Simple Considerations for Simple People Building Fancy Neural Networks

Source: Victor Sanh, Hugging Face Blog, February 25, 2021 URL: https://huggingface.co/blog/simple-considerations Author: Victor Sanh (Hugging Face research scientist, author of DistilBERT)

Core practices (overlaps heavily with Karpathy 2019 recipe)

Data first:

"the very first step of building a neural network is to put aside machine learning and simply focus on your data"

Overfit test:

"it is a good habit when you think you have finished implementing to overfit a small batch of examples (16 for instance). If your implementation is (nearly) correct, your model will be able to overfit and remember these examples by displaying a 0-loss (make sure you remove any form of regularization such as weight decay)."

Baselines:

"Start as simple as possible to get a sense of the difficulty of your task and how well standard baselines would perform." "it is sometimes hard to understand if your performance comes from a bug in your model/code or is simply limited by your model's expressiveness"
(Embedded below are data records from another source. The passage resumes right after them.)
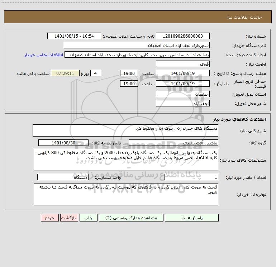Open اطلاعات تماس خریدار link
The width and height of the screenshot is (276, 267).
44,55
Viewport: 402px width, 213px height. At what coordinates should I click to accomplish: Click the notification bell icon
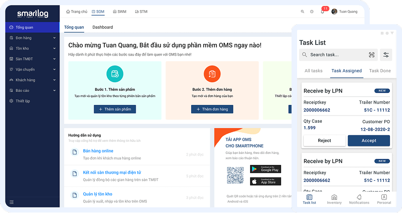[x=323, y=12]
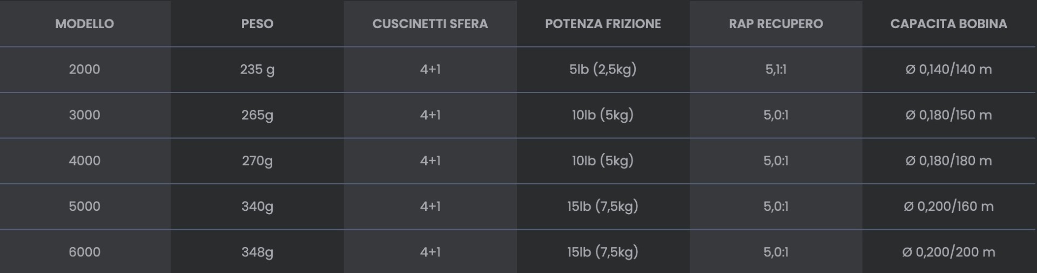The width and height of the screenshot is (1037, 273).
Task: Click the 5,1:1 gear ratio value
Action: [776, 69]
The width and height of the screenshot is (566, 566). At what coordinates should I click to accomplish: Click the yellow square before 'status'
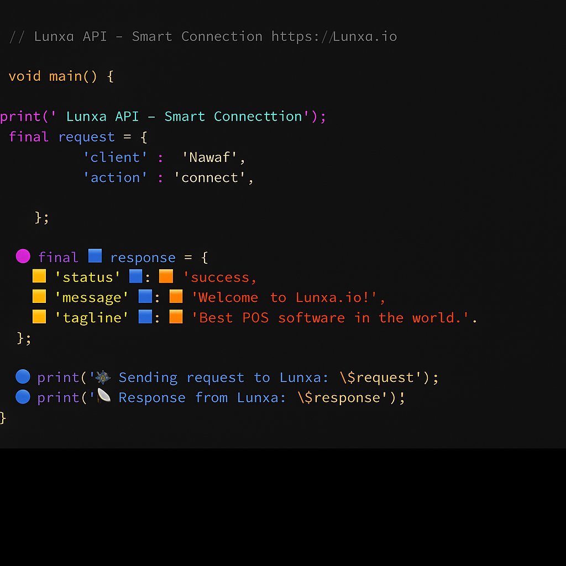(39, 276)
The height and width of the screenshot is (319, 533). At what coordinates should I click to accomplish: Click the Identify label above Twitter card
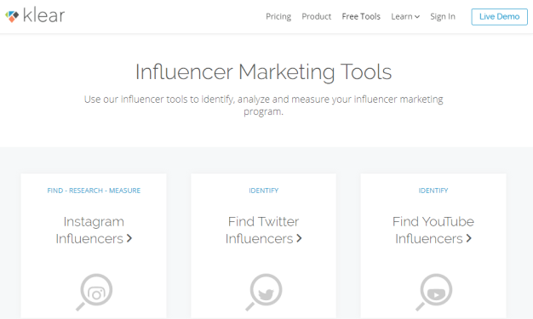264,191
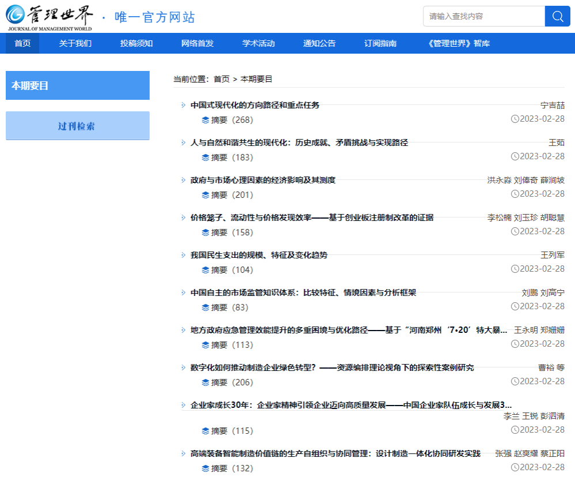Click chevron arrow before 中国自主的市场监管 article
Image resolution: width=575 pixels, height=484 pixels.
(183, 292)
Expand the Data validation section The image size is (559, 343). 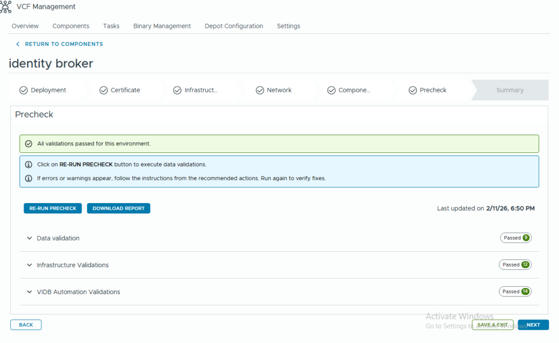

NLP-specific: tokenization warning

"when you work with language, have a serious look at the outputs of the tokenizers. I can't count the number of lost hours I spent trying to reproduce results (and sometimes my own old results) because something went wrong with the tokenization."

Common implementation errors listed

Wrong indexing ("really the worst")
Forgetting model.eval() or model.zero_grad()
Preprocessing errors
Loss receiving wrong argument type (probabilities vs. logits)
Uniform constant initialization (breaks symmetry)
Parameters not called in forward pass (no gradients)
Learning rate stuck at 0
Suboptimal input truncation

HP tuning advice

"there is no point of launching 1000 runs with different hyperparameters: compare a couple of runs with different hyperparameters to get an idea of which hyperparameters have the highest impact"

"random over a reasonably manually defined grid search is still a tough-to-beat baseline" [re: Bayesian vs random search]

Embeddings freezing (NLP, pre-trained LM fine-tuning)

"in my experience working with pre-trained language models, freezing the embeddings modules to their pre-trained values doesn't affect much the fine-tuning task performance while considerably speeding up the training."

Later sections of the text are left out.